Shisuizu (‘The Four Sleepers’) by Nagasawa Rosetsu

【A designated cultural property of Sakata City】

Mid-Edo Period (18C)

Nagasawa Rosetsu (1754~1799), a painter in the mid-Edo period, was also the apprentice of Maruyama Ōkyo. He created a number of shōheki-ga (sliding screen works) on behalf of Ōkyo, and stood out from his student peers for his exceptional expressive ability with bold brushstrokes. Shōheki-ga, literally ‘barrier or partition painting’, was a general term for works painted on fusuma or shoji (sliding rice paper doors and screens), as well as wall paintings affixed to alcoves, shelves, and walls above nageshi (long wooden screens). This painting, entitled ‘The Four Sleepers’, features a tiger alongside Zen master Fenggan (Bukan in Japanese), disciple Hanshan (Kanzan in Japanese) and Shide (Jittoku in Japanese), all of whom are sleeping. Kanzan, a reclusive poet, and Jittoku, a monastery servant, were Buddhist monks who held low-level positions at Guoqingsi, a temple on China’s sacred Mount Tiantai; all three were said to have lived there at the end of the Tang Dynasty (618–907).

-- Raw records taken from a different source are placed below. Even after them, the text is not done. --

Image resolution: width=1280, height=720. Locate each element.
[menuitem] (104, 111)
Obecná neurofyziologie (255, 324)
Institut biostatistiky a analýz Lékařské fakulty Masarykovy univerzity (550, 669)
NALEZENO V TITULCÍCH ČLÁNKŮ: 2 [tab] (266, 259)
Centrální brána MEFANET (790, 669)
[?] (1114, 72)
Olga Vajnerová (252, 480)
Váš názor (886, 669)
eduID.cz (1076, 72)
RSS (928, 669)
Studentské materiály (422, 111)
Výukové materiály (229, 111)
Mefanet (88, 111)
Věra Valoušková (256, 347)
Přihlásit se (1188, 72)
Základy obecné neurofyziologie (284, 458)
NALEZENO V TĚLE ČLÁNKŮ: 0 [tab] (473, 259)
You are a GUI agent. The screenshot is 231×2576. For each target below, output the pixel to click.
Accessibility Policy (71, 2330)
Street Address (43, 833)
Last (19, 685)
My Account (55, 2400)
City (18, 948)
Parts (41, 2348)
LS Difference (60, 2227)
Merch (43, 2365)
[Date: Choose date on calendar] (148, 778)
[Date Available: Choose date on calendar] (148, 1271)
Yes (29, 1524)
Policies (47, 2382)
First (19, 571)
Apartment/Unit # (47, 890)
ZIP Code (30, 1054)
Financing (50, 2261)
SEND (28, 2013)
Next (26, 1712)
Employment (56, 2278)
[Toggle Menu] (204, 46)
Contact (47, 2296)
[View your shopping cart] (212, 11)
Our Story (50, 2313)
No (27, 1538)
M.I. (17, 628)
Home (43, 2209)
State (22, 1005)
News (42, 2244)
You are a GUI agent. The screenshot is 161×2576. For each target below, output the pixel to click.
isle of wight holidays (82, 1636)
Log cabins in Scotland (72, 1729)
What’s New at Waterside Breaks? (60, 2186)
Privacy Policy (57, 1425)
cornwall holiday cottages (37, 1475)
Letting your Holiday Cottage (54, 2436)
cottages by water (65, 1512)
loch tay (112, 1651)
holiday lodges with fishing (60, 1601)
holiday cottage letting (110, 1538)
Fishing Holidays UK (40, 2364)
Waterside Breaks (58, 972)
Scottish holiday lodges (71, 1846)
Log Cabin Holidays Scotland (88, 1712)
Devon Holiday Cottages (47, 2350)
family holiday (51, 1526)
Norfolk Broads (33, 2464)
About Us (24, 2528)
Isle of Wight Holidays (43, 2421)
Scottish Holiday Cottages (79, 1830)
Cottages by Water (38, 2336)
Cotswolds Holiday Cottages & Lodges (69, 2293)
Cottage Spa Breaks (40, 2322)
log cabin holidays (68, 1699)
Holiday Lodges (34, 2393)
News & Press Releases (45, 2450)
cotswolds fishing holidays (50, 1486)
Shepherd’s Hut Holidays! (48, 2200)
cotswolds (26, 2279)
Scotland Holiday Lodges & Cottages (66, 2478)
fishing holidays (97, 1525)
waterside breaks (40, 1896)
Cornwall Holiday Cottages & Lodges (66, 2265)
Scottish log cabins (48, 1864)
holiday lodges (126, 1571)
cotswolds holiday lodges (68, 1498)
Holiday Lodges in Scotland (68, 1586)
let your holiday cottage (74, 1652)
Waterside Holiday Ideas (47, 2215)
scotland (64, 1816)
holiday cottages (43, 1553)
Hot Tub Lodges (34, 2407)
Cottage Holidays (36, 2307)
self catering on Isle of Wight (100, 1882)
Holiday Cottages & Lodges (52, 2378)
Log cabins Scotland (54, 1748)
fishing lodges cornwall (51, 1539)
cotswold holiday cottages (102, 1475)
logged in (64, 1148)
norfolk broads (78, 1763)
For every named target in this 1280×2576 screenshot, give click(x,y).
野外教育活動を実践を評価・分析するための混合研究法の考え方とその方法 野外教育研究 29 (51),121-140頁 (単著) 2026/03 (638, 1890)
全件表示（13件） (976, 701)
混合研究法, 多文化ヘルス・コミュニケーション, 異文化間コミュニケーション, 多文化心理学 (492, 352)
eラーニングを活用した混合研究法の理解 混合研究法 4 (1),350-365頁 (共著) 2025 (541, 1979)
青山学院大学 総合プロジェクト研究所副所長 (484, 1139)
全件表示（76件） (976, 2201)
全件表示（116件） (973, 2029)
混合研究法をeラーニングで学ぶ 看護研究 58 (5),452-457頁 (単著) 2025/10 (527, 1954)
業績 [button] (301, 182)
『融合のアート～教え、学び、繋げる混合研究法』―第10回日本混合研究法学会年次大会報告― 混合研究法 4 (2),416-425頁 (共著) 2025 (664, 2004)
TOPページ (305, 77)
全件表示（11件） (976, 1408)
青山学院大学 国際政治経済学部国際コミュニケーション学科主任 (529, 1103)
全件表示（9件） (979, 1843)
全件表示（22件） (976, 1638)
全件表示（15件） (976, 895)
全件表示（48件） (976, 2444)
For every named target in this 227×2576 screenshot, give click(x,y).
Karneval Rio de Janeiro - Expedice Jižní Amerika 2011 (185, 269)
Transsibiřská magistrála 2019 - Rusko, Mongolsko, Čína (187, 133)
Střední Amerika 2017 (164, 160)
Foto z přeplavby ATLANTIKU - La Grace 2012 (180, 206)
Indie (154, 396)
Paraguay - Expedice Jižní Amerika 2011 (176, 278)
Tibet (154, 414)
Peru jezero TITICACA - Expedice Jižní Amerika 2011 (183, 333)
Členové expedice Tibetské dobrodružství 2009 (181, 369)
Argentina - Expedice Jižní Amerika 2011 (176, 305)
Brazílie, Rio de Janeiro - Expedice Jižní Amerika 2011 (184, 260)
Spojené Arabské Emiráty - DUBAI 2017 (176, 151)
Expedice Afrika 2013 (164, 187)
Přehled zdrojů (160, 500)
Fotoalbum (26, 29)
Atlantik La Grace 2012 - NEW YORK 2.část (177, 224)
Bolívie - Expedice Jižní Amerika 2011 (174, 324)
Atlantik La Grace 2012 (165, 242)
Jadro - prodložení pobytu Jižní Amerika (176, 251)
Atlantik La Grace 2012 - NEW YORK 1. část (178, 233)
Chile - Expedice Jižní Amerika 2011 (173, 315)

Works like this, with humor in each of the faces on show and even the fierce tiger dozing comfortably, reflect the personality of Rosetsu, who was synonymous with esoteric art. The seal applied depicts a fish, (an ice-shaped seal in raised shubun font, with part of the top right missing) confirming that this work was created after May 1792.